This function removes the record matching the given key.

typedef void (*person_iteration_callback)(void *user_data, 
                                         person_data *personp);

int person_full_iteration(DB *dbp,
    person_iteration_callback user_func,
    void *user_data); 

This function performs a complete iteration over every record in the person table. The user must provide a callback function which is invoked once for every record found. The user's callback function must match the prototype provided in the typedef "person_iteration_callback." In the callback, the "user_data" argument is passed unchanged from the "user_data" argument given to person_full_iteration. This is provided so that the caller of person_full_iteration can communicate some context information to the callback function. The "personp" argument to the callback is a pointer to the record that was retrieved from the database. Personp points to data that is valid only for the duration of the callback invocation.

int name_index_query_iteration(DB *secondary_dbp,
    char *name_index_key,
    person_iteration_callback user_func,
    void *user_data); 

This function performs lookups through the secondary index database. Because duplicate keys are allowed in secondary indexes, this query might return multiple instances. This function takes as an argument a pointer to a user-written callback function, which must match the function prototype typedef mentioned above (person_iteration_callback).

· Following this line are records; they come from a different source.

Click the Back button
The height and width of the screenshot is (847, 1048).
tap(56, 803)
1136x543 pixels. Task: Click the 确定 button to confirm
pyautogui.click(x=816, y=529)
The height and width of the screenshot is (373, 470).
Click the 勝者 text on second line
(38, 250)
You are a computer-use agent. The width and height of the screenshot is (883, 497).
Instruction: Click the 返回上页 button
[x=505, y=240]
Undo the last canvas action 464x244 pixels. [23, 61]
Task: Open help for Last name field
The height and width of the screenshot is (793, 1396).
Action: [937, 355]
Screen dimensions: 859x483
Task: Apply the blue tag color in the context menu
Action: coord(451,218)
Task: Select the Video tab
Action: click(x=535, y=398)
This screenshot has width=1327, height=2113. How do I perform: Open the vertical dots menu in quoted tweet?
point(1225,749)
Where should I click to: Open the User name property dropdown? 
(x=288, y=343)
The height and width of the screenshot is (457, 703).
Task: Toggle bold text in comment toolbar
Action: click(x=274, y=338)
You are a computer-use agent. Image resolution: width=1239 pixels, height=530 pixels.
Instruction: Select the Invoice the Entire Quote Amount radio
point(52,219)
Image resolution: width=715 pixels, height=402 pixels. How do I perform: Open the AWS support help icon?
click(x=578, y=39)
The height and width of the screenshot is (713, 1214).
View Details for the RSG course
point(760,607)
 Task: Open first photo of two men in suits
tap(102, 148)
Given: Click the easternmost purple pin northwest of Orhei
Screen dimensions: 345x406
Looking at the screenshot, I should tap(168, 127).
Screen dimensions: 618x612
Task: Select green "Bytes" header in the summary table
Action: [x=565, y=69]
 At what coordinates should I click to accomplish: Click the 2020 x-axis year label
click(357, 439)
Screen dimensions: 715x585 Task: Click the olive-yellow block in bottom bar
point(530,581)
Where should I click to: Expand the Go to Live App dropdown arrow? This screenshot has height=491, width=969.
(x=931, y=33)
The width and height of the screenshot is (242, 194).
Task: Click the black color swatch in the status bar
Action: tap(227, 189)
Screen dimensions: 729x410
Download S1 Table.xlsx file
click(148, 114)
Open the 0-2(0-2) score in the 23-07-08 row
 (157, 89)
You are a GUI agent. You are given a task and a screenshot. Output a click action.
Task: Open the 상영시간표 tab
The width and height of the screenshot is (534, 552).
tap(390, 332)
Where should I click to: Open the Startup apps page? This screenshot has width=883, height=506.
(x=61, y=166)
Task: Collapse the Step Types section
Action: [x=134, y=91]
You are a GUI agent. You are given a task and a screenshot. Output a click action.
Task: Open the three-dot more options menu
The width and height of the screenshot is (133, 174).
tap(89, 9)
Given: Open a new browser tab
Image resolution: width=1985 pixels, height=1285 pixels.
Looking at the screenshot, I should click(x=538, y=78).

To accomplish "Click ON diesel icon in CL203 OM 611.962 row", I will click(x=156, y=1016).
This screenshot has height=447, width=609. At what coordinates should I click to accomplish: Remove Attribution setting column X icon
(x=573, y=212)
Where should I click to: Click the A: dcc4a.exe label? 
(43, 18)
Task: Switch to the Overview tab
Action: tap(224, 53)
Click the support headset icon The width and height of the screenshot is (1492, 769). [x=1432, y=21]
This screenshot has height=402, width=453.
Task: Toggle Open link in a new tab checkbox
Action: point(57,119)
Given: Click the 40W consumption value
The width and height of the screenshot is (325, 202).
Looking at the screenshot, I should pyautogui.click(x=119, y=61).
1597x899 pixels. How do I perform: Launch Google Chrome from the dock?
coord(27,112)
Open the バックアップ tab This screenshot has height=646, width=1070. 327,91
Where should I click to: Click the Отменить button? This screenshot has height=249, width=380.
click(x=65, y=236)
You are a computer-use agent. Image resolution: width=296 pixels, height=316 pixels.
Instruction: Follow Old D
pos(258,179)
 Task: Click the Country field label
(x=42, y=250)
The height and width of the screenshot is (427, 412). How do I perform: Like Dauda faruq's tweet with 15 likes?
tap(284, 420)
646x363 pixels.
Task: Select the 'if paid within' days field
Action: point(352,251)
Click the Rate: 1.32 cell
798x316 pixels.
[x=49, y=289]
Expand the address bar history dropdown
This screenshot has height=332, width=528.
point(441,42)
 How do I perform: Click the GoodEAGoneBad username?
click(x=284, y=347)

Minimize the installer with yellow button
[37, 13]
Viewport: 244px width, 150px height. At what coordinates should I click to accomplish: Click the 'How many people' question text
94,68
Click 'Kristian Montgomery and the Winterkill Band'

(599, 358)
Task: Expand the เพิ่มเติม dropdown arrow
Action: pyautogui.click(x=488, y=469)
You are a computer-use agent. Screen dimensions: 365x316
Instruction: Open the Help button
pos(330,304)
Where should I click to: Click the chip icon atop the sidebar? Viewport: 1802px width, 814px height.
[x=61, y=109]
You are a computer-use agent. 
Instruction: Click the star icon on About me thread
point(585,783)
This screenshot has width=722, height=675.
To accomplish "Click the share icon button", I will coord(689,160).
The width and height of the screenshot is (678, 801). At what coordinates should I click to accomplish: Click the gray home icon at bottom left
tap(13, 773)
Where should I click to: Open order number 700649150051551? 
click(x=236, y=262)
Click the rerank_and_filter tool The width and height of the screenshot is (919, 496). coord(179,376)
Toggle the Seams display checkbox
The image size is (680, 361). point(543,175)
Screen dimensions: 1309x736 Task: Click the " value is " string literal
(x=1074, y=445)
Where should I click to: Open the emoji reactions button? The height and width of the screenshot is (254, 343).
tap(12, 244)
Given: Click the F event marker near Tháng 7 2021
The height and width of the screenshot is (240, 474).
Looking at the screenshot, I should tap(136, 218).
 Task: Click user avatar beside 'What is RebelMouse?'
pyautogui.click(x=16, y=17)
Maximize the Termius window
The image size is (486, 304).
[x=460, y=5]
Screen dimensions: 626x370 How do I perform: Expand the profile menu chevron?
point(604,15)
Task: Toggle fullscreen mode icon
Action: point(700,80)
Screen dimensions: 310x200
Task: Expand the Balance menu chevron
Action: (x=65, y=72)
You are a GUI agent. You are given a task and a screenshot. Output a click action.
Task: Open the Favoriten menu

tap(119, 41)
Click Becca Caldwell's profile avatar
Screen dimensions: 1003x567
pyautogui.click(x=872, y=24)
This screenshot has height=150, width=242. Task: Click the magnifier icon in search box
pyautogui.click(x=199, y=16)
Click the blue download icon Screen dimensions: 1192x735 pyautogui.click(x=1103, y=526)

The callback is invoked once for each record that matches the secondary key.

Test output

The test output file is useful as an example of how to invoke the generated API. It will contain calls to the functions mentioned above, to store a single record and retrieve it by primary key and through the secondary index.

To compile the test, you would issue a command such as

 cc -I$BDB_INSTALL/include -L$BDB_INSTALL/lib -o test_people people.c \
     test_people.c -ldb-4.8

This will produce the executable file test_people, which can be run to exercise the generated API. The program generated from people.sql will create a database environment in a directory named "peopledb." This directory must be created before the program is run.